=== Task input ===

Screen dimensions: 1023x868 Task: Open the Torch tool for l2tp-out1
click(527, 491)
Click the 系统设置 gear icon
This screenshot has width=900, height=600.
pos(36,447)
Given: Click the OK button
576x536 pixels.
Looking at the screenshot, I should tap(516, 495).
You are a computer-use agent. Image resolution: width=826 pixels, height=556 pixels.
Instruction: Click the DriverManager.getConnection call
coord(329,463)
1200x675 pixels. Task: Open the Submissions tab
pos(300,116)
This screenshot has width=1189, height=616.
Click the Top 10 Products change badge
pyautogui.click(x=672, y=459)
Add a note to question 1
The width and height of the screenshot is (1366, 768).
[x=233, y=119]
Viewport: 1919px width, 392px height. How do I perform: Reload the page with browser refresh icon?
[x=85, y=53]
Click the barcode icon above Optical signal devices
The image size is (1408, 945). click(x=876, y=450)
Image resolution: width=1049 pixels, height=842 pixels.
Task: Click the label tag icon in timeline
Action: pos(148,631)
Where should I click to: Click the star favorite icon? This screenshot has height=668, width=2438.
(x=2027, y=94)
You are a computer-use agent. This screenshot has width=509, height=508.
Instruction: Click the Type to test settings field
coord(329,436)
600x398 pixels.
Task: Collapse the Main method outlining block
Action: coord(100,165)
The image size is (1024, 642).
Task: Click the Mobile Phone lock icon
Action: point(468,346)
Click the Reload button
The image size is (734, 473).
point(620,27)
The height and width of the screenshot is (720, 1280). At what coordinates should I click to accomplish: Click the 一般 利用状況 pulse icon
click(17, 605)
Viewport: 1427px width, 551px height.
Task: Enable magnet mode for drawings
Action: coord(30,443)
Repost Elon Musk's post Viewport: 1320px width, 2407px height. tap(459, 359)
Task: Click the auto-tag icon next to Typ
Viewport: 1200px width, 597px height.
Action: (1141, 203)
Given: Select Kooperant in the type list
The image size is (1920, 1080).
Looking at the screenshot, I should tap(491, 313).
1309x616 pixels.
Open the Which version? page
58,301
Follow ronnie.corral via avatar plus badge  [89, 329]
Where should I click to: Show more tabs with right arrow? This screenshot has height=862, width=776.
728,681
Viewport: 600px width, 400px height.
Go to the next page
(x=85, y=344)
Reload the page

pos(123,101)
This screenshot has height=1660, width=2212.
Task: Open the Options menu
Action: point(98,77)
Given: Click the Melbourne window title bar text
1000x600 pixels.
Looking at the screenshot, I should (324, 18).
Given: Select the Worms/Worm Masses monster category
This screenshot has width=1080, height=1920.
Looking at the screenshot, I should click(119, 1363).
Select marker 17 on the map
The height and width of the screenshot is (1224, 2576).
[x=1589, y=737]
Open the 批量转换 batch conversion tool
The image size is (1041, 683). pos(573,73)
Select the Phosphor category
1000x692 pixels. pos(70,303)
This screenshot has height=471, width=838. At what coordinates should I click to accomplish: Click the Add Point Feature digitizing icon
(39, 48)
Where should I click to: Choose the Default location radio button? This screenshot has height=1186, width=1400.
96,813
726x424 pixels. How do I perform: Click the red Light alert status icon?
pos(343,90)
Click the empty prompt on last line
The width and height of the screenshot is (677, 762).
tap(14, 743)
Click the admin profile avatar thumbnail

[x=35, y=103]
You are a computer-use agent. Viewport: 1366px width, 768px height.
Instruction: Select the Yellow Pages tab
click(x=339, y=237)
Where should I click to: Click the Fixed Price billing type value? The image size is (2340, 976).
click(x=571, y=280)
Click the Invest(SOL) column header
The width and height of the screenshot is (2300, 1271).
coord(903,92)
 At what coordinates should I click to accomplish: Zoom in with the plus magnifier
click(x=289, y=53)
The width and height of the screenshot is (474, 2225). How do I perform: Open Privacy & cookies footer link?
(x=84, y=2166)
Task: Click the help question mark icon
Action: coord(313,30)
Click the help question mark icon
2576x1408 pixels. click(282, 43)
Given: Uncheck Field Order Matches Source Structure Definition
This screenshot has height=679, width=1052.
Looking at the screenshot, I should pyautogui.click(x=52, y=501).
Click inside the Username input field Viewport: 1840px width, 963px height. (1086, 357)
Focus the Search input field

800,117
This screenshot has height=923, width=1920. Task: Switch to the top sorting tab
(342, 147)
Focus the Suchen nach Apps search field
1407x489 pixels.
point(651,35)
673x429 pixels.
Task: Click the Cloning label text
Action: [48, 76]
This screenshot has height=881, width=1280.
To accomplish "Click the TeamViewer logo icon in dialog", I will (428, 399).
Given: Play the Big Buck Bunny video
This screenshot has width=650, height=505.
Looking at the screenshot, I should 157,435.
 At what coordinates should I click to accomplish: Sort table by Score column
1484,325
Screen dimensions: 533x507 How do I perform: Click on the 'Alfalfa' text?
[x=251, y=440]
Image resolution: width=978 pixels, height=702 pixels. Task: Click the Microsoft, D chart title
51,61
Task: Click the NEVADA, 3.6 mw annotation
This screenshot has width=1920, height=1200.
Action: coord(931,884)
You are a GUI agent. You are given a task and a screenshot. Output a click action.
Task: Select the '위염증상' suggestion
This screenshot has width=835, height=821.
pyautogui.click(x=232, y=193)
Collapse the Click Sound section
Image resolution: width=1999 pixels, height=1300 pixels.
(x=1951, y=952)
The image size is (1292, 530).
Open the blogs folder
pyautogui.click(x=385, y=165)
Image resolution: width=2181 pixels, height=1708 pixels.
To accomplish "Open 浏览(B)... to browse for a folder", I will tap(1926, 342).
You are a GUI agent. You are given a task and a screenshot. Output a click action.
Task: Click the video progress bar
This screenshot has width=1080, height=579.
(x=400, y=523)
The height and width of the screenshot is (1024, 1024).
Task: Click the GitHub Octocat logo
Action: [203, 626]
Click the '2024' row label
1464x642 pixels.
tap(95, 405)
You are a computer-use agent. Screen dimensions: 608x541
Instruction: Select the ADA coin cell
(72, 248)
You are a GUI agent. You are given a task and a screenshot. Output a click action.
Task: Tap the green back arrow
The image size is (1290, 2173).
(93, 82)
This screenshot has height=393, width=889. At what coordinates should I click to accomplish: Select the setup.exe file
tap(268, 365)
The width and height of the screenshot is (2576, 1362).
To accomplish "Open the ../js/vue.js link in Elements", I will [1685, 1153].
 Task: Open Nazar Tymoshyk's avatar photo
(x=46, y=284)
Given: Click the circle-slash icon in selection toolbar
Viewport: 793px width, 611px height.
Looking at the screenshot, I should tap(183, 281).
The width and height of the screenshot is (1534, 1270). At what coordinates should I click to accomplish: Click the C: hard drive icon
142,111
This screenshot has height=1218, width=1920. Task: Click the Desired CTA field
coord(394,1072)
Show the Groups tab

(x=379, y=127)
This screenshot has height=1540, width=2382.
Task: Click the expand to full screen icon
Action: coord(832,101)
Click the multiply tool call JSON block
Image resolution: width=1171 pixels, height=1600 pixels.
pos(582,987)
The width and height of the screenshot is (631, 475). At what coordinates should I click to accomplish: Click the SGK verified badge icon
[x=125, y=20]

===

Problem: Return every line of the entries above that contains the string "video".

Exercise result:
Given: Play the Big Buck Bunny video
Task: Click the video progress bar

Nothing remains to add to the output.